Les inégalités salariales entre les hommes et les femmes sont profondément enracinées. Elles sont le miroir des inégalités observées dans la sphère domestique comme dans la sphère du travail marchand … Et surtout, les inégalités entre les femmes elles-mêmes augmentent.
A l’origine de ces phénomènes, il y a bien sûr un ensemble complexe de raisons.
Il y a d’abord la ségrégation des femmes sur le marché de l’emploi : celles-ci sont majoritairement cantonnées dans les secteurs et les filières les moins bien reconnus et donc les moins bien rémunérés.
Il y a ensuite, au cours des dernières décennies, des phénomènes différents convergeants :
- les luttes salariales ont essentiellement porté sur les emplois fortement qualifiés,
- l’explosion du temps partiel a bénéficié d’un consensus implicite : un travail qui permet de disposer de temps pour le travail domestique est considéré comme un « bon » travail pour une femme d’autant qu’il ne déstabilise pas le modèle masculin du « monsieur gagne-pain »,
- des critères pour évaluer les postes qui ont systématiquement minimisé la complexité ou la pénibilité des tâches effectuées par les femmes et donc minimisé leurs salaires.
Ainsi entérinées, les inégalités se sont installées.
Dans les entreprises, les pratiques de gestion des ressources humaines épousent ces inégalités.
- Les femmes ne sont pas recrutées sur les mêmes postes que les hommes.
- Les canaux de recrutement diffèrent : les hommes entrent davantage directement en CDI que les femmes, qui après de multiples contrats courts sont plus enclines à baisser leurs prétentions salariales pour obtenir un CDI.
- La maternité entérine le décrochage salarial (a fortiori dans les filières mixtes).

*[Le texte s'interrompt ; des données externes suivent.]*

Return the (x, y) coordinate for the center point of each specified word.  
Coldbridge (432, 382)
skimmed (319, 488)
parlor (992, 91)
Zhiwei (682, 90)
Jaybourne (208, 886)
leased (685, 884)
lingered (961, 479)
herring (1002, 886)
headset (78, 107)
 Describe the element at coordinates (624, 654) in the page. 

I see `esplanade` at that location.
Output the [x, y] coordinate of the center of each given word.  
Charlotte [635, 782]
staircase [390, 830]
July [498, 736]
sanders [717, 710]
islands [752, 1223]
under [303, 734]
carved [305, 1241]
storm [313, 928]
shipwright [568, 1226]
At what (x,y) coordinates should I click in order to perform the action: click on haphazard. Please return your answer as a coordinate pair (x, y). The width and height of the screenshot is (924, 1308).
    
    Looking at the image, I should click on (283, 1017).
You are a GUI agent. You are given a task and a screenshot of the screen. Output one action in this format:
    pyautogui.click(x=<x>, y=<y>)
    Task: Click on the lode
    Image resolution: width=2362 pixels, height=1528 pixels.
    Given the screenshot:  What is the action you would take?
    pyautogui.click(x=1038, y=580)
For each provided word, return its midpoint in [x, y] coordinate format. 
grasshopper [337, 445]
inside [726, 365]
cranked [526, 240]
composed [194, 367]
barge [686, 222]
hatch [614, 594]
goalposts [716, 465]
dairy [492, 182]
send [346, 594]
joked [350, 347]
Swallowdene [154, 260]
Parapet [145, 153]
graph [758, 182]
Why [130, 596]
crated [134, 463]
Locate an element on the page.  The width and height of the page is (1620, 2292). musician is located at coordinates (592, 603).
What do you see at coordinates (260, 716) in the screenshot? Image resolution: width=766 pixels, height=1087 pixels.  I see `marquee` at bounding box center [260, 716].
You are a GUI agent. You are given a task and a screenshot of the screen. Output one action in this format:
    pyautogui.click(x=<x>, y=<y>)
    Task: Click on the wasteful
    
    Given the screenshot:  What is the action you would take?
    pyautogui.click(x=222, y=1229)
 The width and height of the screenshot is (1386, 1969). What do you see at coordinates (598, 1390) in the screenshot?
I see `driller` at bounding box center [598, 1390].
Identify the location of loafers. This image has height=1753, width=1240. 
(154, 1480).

- Les critères de gestion des carrières (la mobilité géographique mais aussi les enjeux de « présentéisme » qui pèsent, de fait, bien plus lourds) achèvent de creuser les inégalités.
Encombrés par les stéréotypes de sexe, hommes et femmes jouent en plus, plus ou moins consciemment, un rôle actif dans cette dynamique d’inégalité.
Les femmes, en particulier, parce qu’elles jonglent avec leurs obligations de conciliation (vie professionnelle et vie familiale) sont des « victimes » idéales, qui acceptent de végéter sur le plan salarial pour « avoir leur mercredi ».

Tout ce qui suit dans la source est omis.